Last year, Cowboys fans hoped to see Ezekiel Elliott break the record for rushing yards in a rookie season. Though Zeke fell 177 yards short of that goal, his 1,631 yards still made for a fabulous debut and have set expectations high or 2017.
With talk from Cowboys coaches that Elliott should get the ball more in his second year, you have to wonder what other records he might be able to chase. We’re going to look at four areas where Zeke is most likely to threaten: rushing yards, combined yards, touchdowns, and total touches.
Elliott would need to add 475 yards to last year’s 1,631 to break the single-season record. Since 1984, Eric Dickerson’s mark of 2,105 yards has been flirted with but remains atop the list. After the record has stood 32 NFL seasons, with the game changing over that time, is it reasonable to think that Elliott could have a shot at the record.

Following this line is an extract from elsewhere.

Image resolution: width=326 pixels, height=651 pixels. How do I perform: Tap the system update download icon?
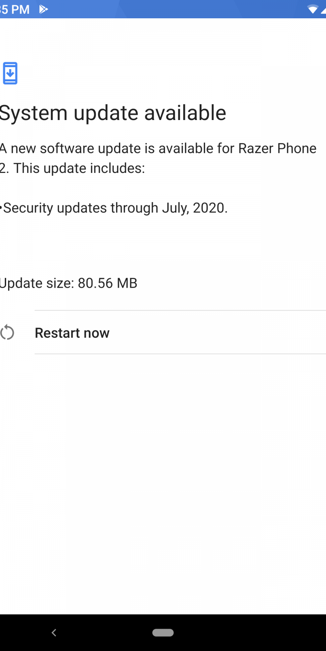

Obviously, all of our discussion today is based on the assumption Elliott plays in all 16 games. Last year, he only played in 15 due to sitting out of the Cowboys’ meaningless Week 17 finale. That extra game would be an immediate boost of hopefully 100-150 yards to Zeke’s rushing total; a big chunk of that 475 he needs to catch Dickerson.
Next, consider that Elliott got off to a slow start. His first game was easily his worst, getting just 51 yards on a 2.6 average against the New York Giants. Zeke never had less than 80 yards the rest of the year and more than doubled his production in the second meeting with the Giants.

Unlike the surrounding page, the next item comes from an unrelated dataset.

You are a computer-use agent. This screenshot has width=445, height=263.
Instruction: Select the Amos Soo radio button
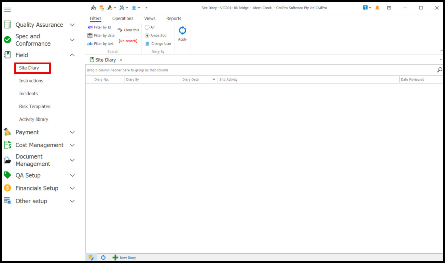(x=147, y=36)
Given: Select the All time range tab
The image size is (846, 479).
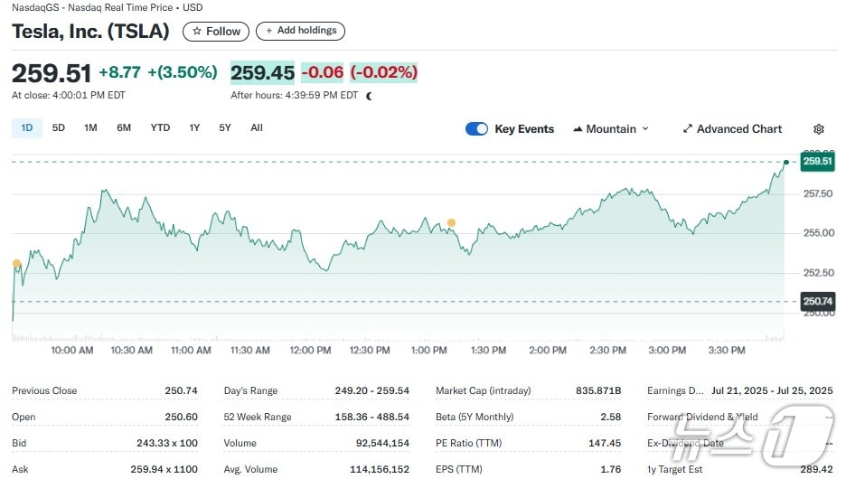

it’s a safe bet that Zeke’s increased touches and experience will result in improved production. Let’s say he gets 125 yards in that 16th game, cutting the margin down to just 350 yards to break Dickerson’s record. If you divide that over the remaining 15 games, it’s just 23.33 yards per game. If last year’s average of 5.1 yards-per-carry holds, that’s just 4-5 more carries each week.
Naturally, if Zeke’s rushing yards go up then you have to wonder what that means for his total yardage. Last year Zeke had 363 receiving yards on 32 catches, which gave him a total of 1,994 yards from scrimmage. The record belongs to Chris Johnson, who had 2,509 combined yards in 2009.
We just discussed how Zeke could reasonably add 475 yards to his rushing total. That alone would bring him just 41 yards away from Johnson’s record. Obviously, Zeke wouldn’t need to do much more in the passing game to close the gap. He might even get that in a single catch.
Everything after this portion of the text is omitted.